_Page_.
%%

The trading analogy here is to use trading systems with positive expectancy, 
diversify and use reasonable money management.  You also might want to have a 
rule that, if you lose a certain amount of capital, due to a losing streak, 
you might stop trading.  We are trying to trade with an edge, just like the 
casino, with both diversification and money management. 

Sure trading is different, but the hazards are different and the rules are 
frequently broken.  Luck (random events) plays a role in trading, ie. taking 
a risk, even for system with a positive expectation.  Let's say you have a 
great system and you put all your money into one great stock, like MSTR, and 
then they announce the have an problem with their accounting.  You get 
creamed, despite the great trading system.
Bad luck, Fraud, the result is the same.

Or consider a beginner starting out with a good system that only takes long 
trades and the jumps into the market right at the peak.  They get clobbered, 
even though they have a good system.  Just bad timing or bad luck, they know 
what a losing streak is.

%%

_Information shown_.
%%

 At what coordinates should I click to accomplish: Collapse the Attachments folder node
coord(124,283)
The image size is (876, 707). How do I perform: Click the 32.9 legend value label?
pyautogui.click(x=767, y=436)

%%

_Task list_.
a. In the trading passage, which stock is named as an example of putting all one's money into a single great stock?
b. Reproduce everything in the trading passage from "Sure trading is" down to "losing streak is.", renaming "beginner" as "novice".
Rely solely on the trading passage when responding; the data should not be consulted.

_List of solutions_.
a. MSTR

b.
Sure trading is different, but the hazards are different and the rules are 
frequently broken.  Luck (random events) plays a role in trading, ie. taking 
a risk, even for system with a positive expectation.  Let's say you have a 
great system and you put all your money into one great stock, like MSTR, and 
then they announce the have an problem with their accounting.  You get 
creamed, despite the great trading system.
Bad luck, Fraud, the result is the same.

Or consider a novice starting out with a good system that only takes long 
trades and the jumps into the market right at the peak.  They get clobbered, 
even though they have a good system.  Just bad timing or bad luck, they know 
what a losing streak is.